- Il faut que cela cesse
- Épisode 10
Les joueurs qui célèbrent leur but en formant un cœur avec les doigts
Ce sont des gestes ou des attitudes qui énervent. Qui sont insupportables. Qui rendent dingues tout supporter au stade ou devant sa télé. Et franchement, comme dirait Edouard Balladur, « je vous demande de vous arrêter ». Focus aujourd'hui sur ces hommes sensibles qui célèbrent leurs buts d’un cœur avec les doigts.
D’où cela vient ?
La mode kikoo a fait bien plus de mal qu’on ne l’imaginait. Avant les duck face et les selfies devant les miroirs, elle a été la principale instigatrice du cœur avec les doigts, et ne s’est pas contentée de l’importer sur les réseaux sociaux ou dans les salles de concert. Le phénomène a aussi frappé aux portes des stades, et malheureusement pour les amoureux du ballon rond, le football n’a pas été épargné par la gêne de ce geste. Non, le footballeur n’est pas qu’un homme égoïste, imbu de sa personne qui roule en grosse cylindrée et qui compte ses thunes à longueur de journée. Le footballeur est aussi un être sensible qui est reconnaissant envers ceux qui sont à ses côtés au quotidien. Et quoi de plus démonstratif qu’un cœur formé avec les mains pour témoigner de son amour ? Certains joueurs ont donc le plus naturellement du monde repris à leur compte l’idée de former le symbole de l’amour avec leurs pouces et index, pour pouvoir dire « je t’aime » à l’heureuse élue, leurs enfants, leur famille. Aucun type de joueurs n’y a échappé, pas même les plus rebelles comme ce gros dur d’Arturo Vidal.

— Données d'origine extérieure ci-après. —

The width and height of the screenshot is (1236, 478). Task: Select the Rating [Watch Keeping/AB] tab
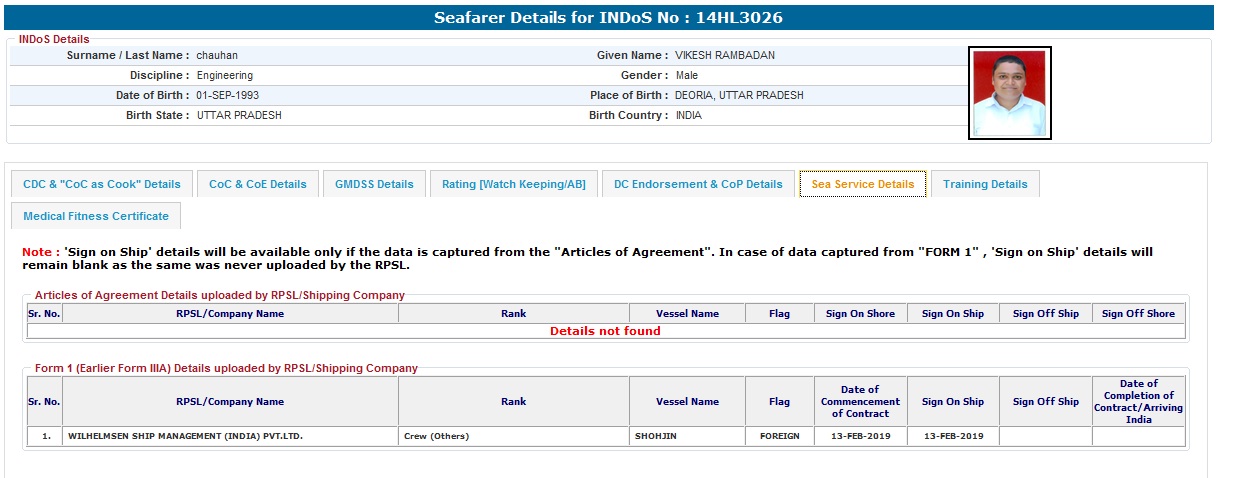(x=514, y=184)
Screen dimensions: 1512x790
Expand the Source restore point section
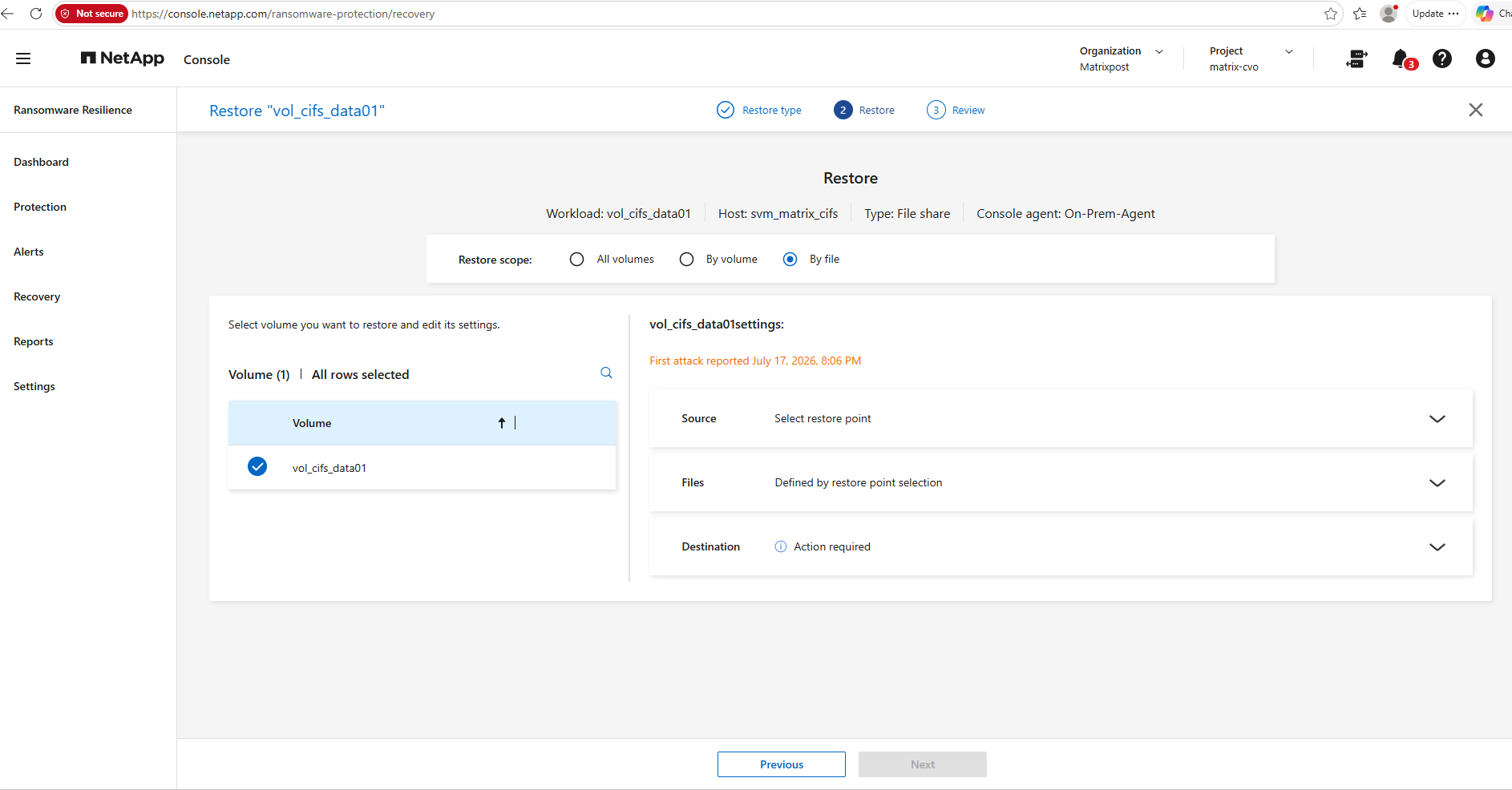click(1437, 418)
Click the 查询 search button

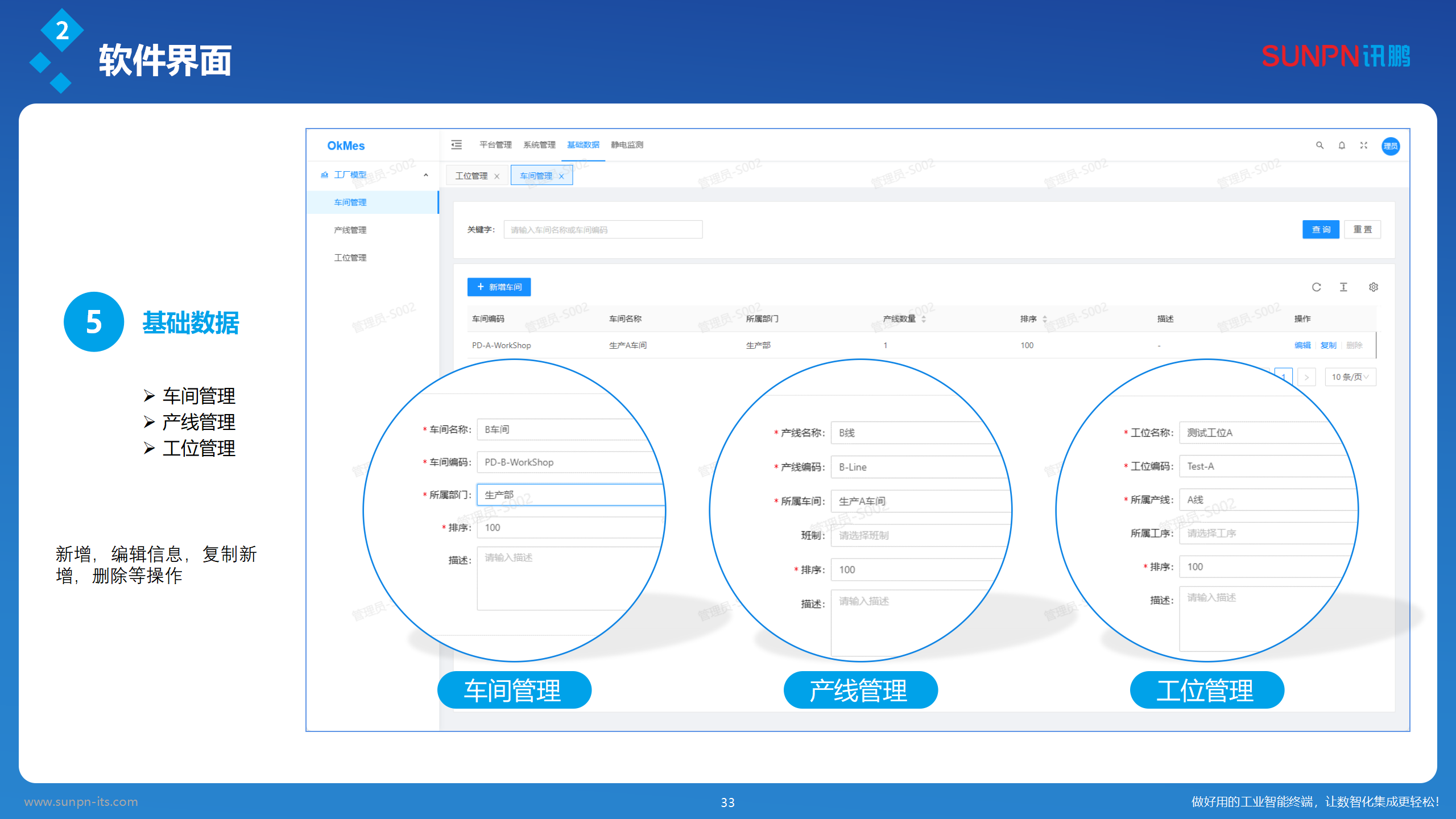[x=1321, y=230]
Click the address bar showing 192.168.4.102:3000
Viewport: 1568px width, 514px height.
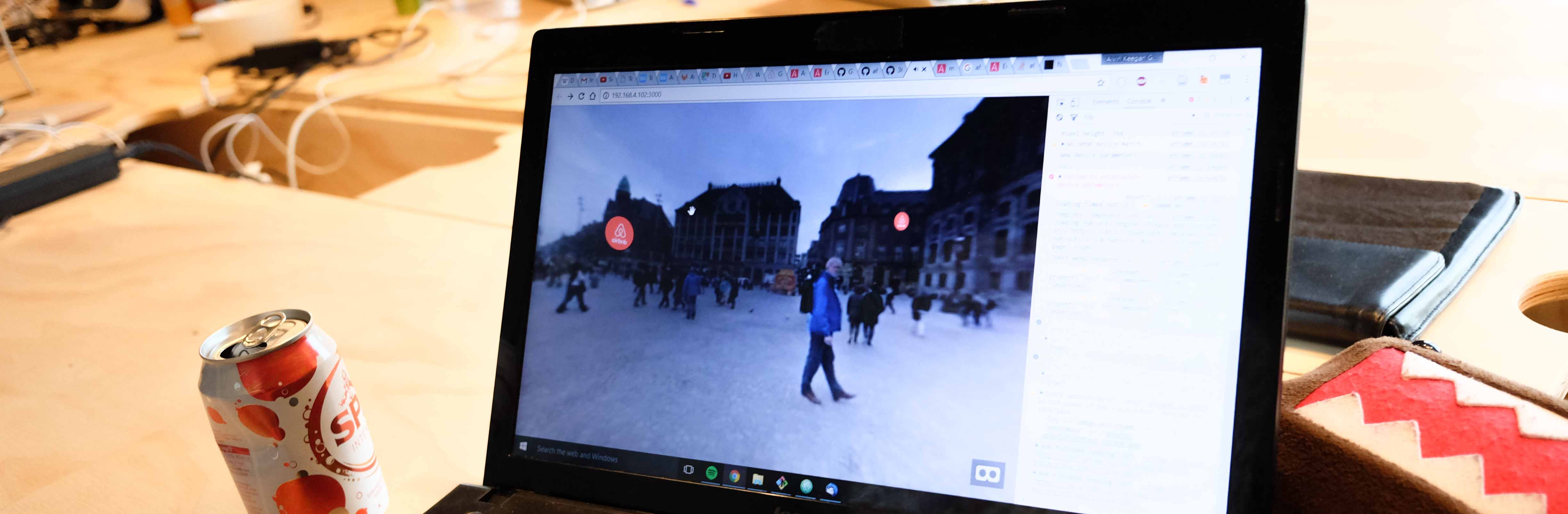(x=636, y=95)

Pourquoi c’est insupportable ?
Parce que justement, malgré certains signes avant-coureurs, admettre que les footballeurs sont des kikoo comme les autres n’est pas chose aisée. Un terrible sentiment de gêne s’abat sur le stade lorsque le buteur court vers les tribunes, lève ses mains (non), tend ses pouces vers le bas (non pas ça) et courbe ses index pour former le signe de l’amour (et merde il l’a fait). L’éponge pourrait à la rigueur être passée si le geste était destiné aux coéquipiers, au passeur décisif, au coach, ou même au préparateur physique pour les remercier du travail accompli. Mais, jusqu’à preuve du contraire, madame n’est pas sur le terrain aux côtés de monsieur pour le faire marquer, pas plus que ses enfants, ses parents où même tonton Guy et tata Simone. Trop de love tue le love, un match de foot n’est pas un concert de Selena Gómez, messieurs.
Qui l’incarne le mieux ?
S’ils sont nombreux à oser faire ressortir le côté kikoo qui sommeille en eux, Ángel Di María et Gareth Bale en sont les porte-drapeaux. Le premier s’est converti au « cœur avec les doigts » lorsqu’il portait encore la tunique de Benfica. « Lors de ma dernière saison au Portugal, ma femme est venue vivre avec moi. C’est à ce moment-là que j’ai commencé à faire un cœur avec mes doigts pour elle. Et, depuis, c’est resté… » , se souvenait El Fideo il y a quelque temps. Depuis sa conversion, plus aucun but ne peut être inscrit par le Parisien sans que nous soit infligée cette déclaration d’amour mimée. Mais l’Argentin n’a pas le monopole du cœur. Gareth Bale a aussi fait sienne cette célébration depuis ses débuts chez les Spurs, par amour pour son amie d’enfance devenue depuis Mrs Bale. Le Gallois se l’est même littéralement approprié, faisant du cœur avec les doigts le logo de sa marque. Logo bien sûr déposé à l’équivalent britannique de l’INPI. Le cœur a ses raisons que le business n’ignore pas.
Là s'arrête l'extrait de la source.